Wenn die Leute Autismus hören, dann denken viele wohl direkt an Rain Man. Ironischerweise referiert auch eine Figur in Snow Cake diesen Film, wenn sie Alex gegenüber erwähnt, dass sie alles über Autismus weiß, schließlich habe sie diesen speziellen Film gesehen. Und in der Tat kommt Linda im Film so daher, wie man es aus Rain Man gewohnt ist, denn sie ist ein Ordnungsfanatiker. Die Schuhe müssen ausgezogen und parallel zueinander an einer bestimmten Stelle aufgestellt sein, bei Umarmungen ist das Berühren durch Hände verboten und in die Küche darf keiner, da Linda jedes Detail überprüfen muss, egal ob sie selbst in der Küche war oder nicht. Zudem ist sie in alles Glitzernde vernarrt, ebenso wie in den Schnee und ihr heiß geliebtes Trampolin. Als Alex mit all dem zum ersten Mal konfrontiert wird, hält er es für eine Schockreaktion, verursacht durch den Tod der Tochter. Unsicher wie er reagieren soll, will Alex Linda unterstützen und ihr zur Hand gehen, so gut er kann. Das es sich hierbei um seine Schuldgefühle handelt, wird besonders später, wenn sein Geheimnis gelüftet wird, zumindest für seine Figur essentiell sein.
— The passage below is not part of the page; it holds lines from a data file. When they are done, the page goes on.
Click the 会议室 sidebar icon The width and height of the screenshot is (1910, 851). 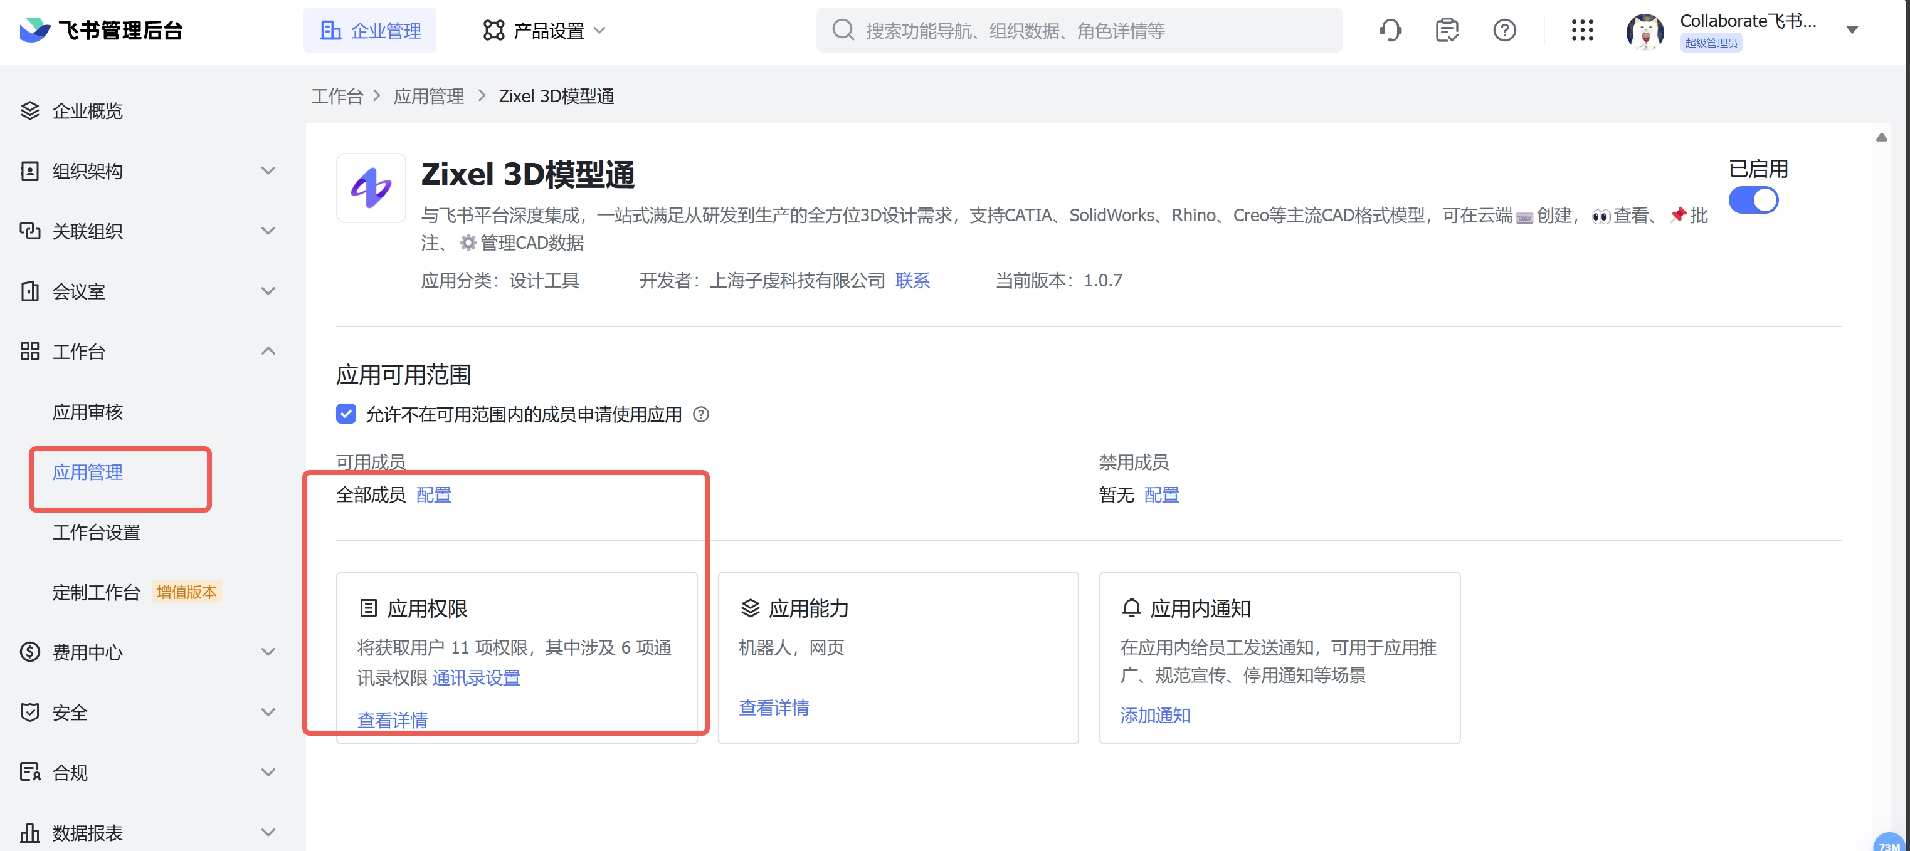tap(30, 291)
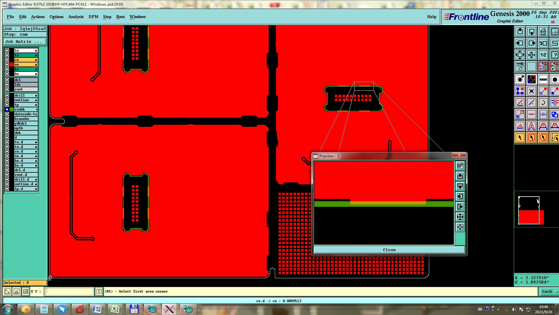Click the arrow select pointer tool
Image resolution: width=559 pixels, height=315 pixels.
coord(520,138)
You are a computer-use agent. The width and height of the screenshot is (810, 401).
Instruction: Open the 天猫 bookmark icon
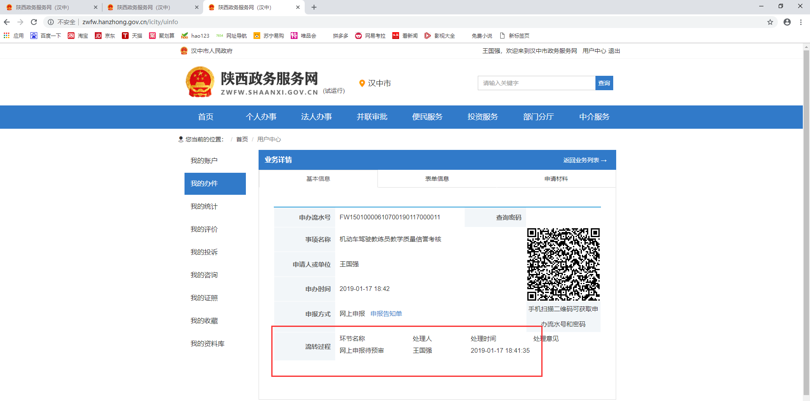coord(125,36)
Snow Cake ist eine Geschichte von Akzeptanz - um die von Personen, Verlust, Schuldgefühlen, Eigenschaften und mehr. Drehbuchautorin Angela Pell hat Aspekte der Handlung der Beziehung zu ihrem eigenen autistischen Sohn nachempfunden und die Figur des Alex Alan Rickman auf den Leib geschrieben. Dieser ging mit dem Drehbuch bei seiner Galaxy Quest-Partnerin Sigourney Weaver hausieren und gewann sie für die Rolle der Linda – beides eine hervorragende Wahl. Der ohnehin brillante Rickman geht in der Rolle des zurückgezogenen Alex auf und Weaver verleiht der Autistin Linda die nötige Wärme und Magie. Snow Cake ist eine ruhige, bewegende Geschichte mit vielen äußerst liebenswerten Szenen, welche mitunter einen wirklich guten Film auszeichnen. Einziger Störfaktor ist Alex’ Beziehung zur Dorfmatratze Maggie, da diese für die Handlung nicht unbedingt wichtig ist, da was sich aus ihr ergibt sowie ihre ganze Konstellation dem Ganzen einen unglaubwürdigeren Touch verleiht (auch wenn Moss ihre Rolle ebenfalls überzeugend ausfüllt). Snow Cake ist ein wunderschöner kleiner Film, bestens geeignet für verschneite Sonntage.

7/10

2 Kommentare:

  1. Krass, ich nehme mir 2 Wochen vor, den mal schauen zu wollen, da ich ihn seinerzeit auf der Berlinale völlig übersehen und dann vergessen hatte. Ich habe den Text mal NOCH nicht gelesen, werde das aber nachholen. Die Wertung klingt ja schonmal gut.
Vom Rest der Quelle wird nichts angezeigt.